Lossy compression vs. archiving and OCR (was Re: Many things)

From: Randy McLaughlin <randy_at_s100-manuals.com>
Date: Mon Jan 31 15:46:30 2005

From: "Eric Smith" <eric_at_brouhaha.com>
Sent: Monday, January 31, 2005 3:15 PM
<snip>
> But that's what you yourself said that the DjVu software does. It
> replaces glyphs with other glyphs that it thinks are similar. No matter
> how good a job it thinks it can do of that, I DO NOT WANT IT FOR
> ARCHIVAL DOCUMENTS.
>
> I normally scan at 300 or 400 DPI; when there is very tiny text I
> sometimes use 600 DPI.
>
> Even at those resolutions, it can be difficult to tell some characters
> apart, expecially from poor quality originals. But usually I can do
> it if I study the scanned page very closely. No, OCR today cannot do
> as good a job at that as I can. Someday OCR may be better.
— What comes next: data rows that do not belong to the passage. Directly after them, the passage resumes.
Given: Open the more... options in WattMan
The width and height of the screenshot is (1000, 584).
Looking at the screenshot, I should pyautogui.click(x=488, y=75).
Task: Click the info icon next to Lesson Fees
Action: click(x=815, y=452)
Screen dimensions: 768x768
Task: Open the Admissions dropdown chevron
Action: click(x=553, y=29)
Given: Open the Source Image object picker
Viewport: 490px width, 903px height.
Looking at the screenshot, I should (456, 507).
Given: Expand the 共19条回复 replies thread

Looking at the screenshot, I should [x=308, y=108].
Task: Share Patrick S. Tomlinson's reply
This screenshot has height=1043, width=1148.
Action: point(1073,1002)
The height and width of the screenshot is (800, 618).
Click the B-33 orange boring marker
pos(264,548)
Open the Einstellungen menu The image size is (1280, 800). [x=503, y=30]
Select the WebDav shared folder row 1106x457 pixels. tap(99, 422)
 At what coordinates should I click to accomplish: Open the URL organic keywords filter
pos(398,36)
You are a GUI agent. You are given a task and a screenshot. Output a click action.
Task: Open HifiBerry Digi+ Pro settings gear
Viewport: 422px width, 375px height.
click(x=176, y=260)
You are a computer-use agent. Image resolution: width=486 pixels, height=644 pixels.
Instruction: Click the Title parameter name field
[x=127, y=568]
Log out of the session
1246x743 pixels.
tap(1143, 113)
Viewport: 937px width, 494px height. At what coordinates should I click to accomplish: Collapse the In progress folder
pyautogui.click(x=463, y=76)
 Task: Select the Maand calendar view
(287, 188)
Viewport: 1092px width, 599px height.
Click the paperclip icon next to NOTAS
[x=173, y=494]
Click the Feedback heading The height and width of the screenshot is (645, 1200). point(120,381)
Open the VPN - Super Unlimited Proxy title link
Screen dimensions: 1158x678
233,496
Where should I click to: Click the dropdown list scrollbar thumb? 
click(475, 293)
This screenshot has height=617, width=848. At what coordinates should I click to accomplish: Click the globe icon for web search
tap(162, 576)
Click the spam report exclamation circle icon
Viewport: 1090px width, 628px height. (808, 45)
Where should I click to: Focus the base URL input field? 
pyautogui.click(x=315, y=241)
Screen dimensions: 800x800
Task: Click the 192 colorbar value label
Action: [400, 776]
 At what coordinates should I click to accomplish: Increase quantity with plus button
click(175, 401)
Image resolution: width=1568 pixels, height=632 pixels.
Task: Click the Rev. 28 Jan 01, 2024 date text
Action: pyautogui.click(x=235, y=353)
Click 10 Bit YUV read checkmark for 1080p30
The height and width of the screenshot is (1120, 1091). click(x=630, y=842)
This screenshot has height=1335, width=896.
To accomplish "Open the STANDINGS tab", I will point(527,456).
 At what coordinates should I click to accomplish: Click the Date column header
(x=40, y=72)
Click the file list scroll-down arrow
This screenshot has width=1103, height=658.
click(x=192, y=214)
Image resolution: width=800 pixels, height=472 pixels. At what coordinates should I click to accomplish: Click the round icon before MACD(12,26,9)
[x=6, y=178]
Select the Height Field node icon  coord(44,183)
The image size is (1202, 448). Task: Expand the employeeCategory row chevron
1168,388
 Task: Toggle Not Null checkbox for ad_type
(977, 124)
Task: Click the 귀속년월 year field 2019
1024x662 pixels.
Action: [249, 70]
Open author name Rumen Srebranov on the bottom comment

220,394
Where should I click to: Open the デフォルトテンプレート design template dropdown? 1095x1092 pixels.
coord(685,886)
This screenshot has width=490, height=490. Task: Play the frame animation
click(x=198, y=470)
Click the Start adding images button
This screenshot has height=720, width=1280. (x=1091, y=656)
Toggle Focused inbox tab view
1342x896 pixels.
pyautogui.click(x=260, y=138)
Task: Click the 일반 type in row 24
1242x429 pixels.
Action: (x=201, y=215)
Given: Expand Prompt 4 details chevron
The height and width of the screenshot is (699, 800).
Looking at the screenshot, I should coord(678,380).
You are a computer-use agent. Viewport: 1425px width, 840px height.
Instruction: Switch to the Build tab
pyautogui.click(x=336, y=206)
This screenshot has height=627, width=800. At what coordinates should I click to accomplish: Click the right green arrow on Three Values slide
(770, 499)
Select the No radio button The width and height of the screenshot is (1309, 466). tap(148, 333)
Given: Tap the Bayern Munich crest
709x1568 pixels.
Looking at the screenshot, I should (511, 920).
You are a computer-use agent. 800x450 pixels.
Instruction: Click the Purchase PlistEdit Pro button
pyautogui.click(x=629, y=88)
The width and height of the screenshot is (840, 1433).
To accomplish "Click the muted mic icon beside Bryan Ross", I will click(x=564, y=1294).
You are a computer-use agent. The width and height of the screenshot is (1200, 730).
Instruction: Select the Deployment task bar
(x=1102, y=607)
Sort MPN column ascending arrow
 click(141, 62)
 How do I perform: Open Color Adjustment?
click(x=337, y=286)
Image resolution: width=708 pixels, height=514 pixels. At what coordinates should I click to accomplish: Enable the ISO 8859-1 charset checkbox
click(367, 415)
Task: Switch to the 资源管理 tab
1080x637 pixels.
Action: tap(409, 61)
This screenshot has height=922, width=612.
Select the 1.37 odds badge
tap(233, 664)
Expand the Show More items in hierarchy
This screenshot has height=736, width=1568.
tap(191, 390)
But
> arbitrarily replacing the glyphs with other ones the software considers
> "good enough" is going to f*&# up any possibility of doing this by
> either a human OR OCR.
>
> And all to make the file a little smaller. DVD-R costs about $0.25
> to store 4.7GB of data, so I just can't get excited about using lossy
> encoding for text and line art pages that usually don't encode with
> lossless G4 to more than 50K bytes per page.
>
> Eric

The point is not you nor your preferences you can store the documents any
way you want, you can decide to share or not. If you decide to share you
can ship the documents on DVD's or offer them on a website.

My documents are not perfect but I believe they are the best I can provide
given the variables of convenience and cost.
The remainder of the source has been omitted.